DO THIS :: Say whether each statement agrees with the passage below, answering yes or no and quoting the passage's deciding words. 1. The woman helping the writer uses a tape measure. 2. The writer turns 41 next week. 3. The writer last went to the bathroom more than an hour ago.

SELECTED EXTRACT ::
# # # # # # #

I pulled my sweater off with my back to the mirror. My sunglasses slid off the top of my head, and I threw them on the pile I’d amassed in the corner: jacket, messy handbag, scarf, cell phone.

I didn’t need to look in the mirror. I knew.

I absently scratched a dry patch on my hand as I leaned against the wall. My back hurt. I shifted a little on the balls of my feet. Did I need to pee again? I decided to ignore the muted signals my bladder was misfiring to my brain. It was less than an hour since I’d last gone.

“Alright honey. Let’s take a look!” She was warm and friendly. Her hair fell in beautiful, black tresses around her face. She beamed with her eyes as well as her mouth.

I turned toward her and gave her a tired smile back. I glimpsed my profile in the mirror. Even in my periphery, I could see them drooping. As if they’d given up, and were happy to finally take a break.

She sized me up without judgment or a tape measure. I think that’s the secret. “You are definitely in the wrong size. We are going to get you up!” And with that she left, in a flurry of promise and hope.

Her words made my heart soar, and I turned to the mirror at last. Skeptical, but excited, at the prospect of “up!”

I don’t know when it happened. The aching back. The tired feet. The hands that feel dry no matter how much cream I rub into them. My grandmother’s hands. Long knobbly fingers. Covered in lines.

Was it overnight? A dark, quiet night, sometime between turning 40 last year and 41 next week? I don’t remember that I woke up on any particular morning in the last 12 months feeling and looking different, older, sweatier, grayer. No matter how much I sleep, the eyes that look back at me in the mirror always resemble a wizened raccoon. And my boobs feel heavier and droopier every day.

# # # # # # #

DATASET EXTRACT ::

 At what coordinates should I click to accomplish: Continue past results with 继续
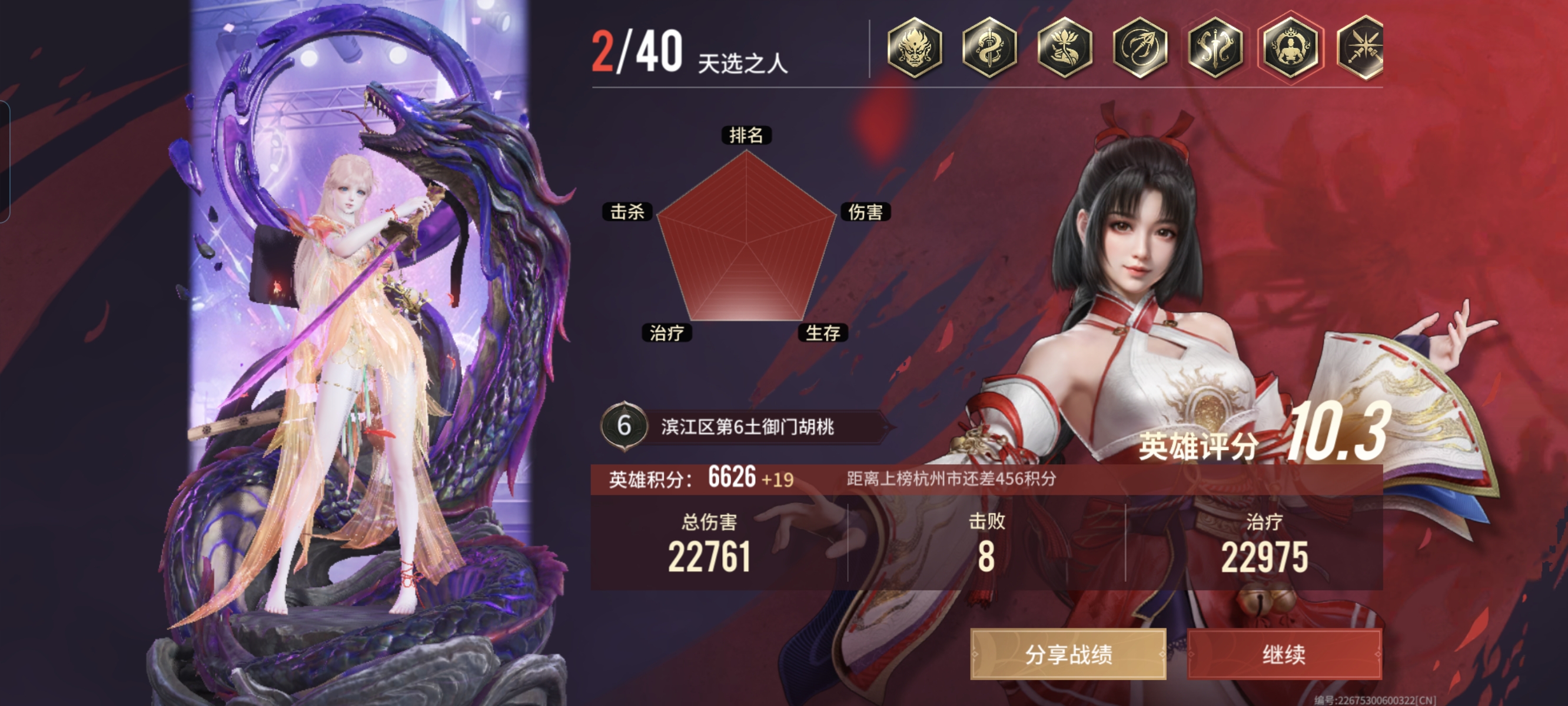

# # # # # # #

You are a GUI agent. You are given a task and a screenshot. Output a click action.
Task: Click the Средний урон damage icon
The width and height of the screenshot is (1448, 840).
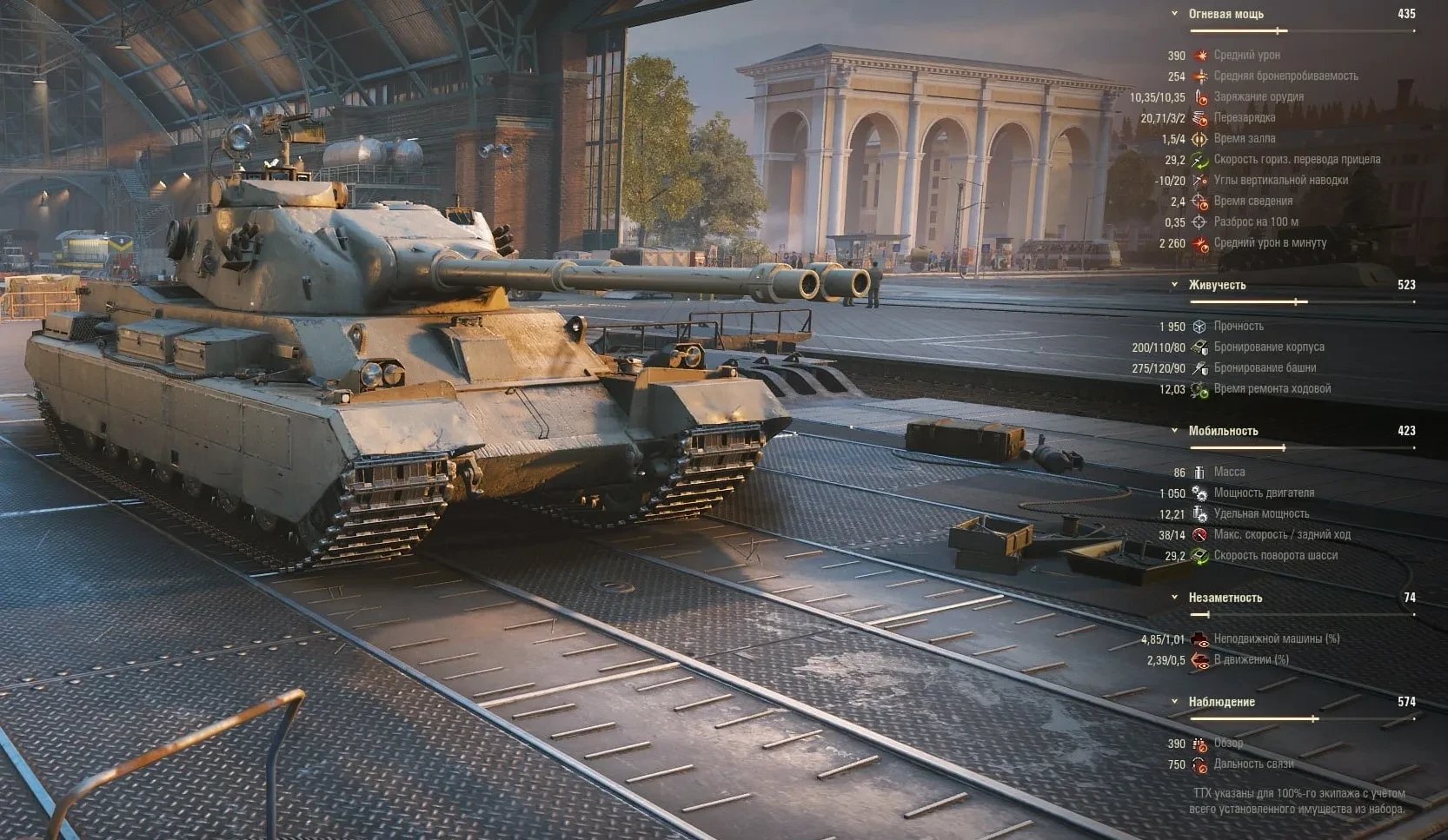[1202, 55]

# # # # # # #

ANSWER TO THE TASK ::
1. No: "She sized me up without judgment or a tape measure."
2. Yes: "sometime between turning 40 last year and 41 next week"
3. No: "It was less than an hour since I’d last gone."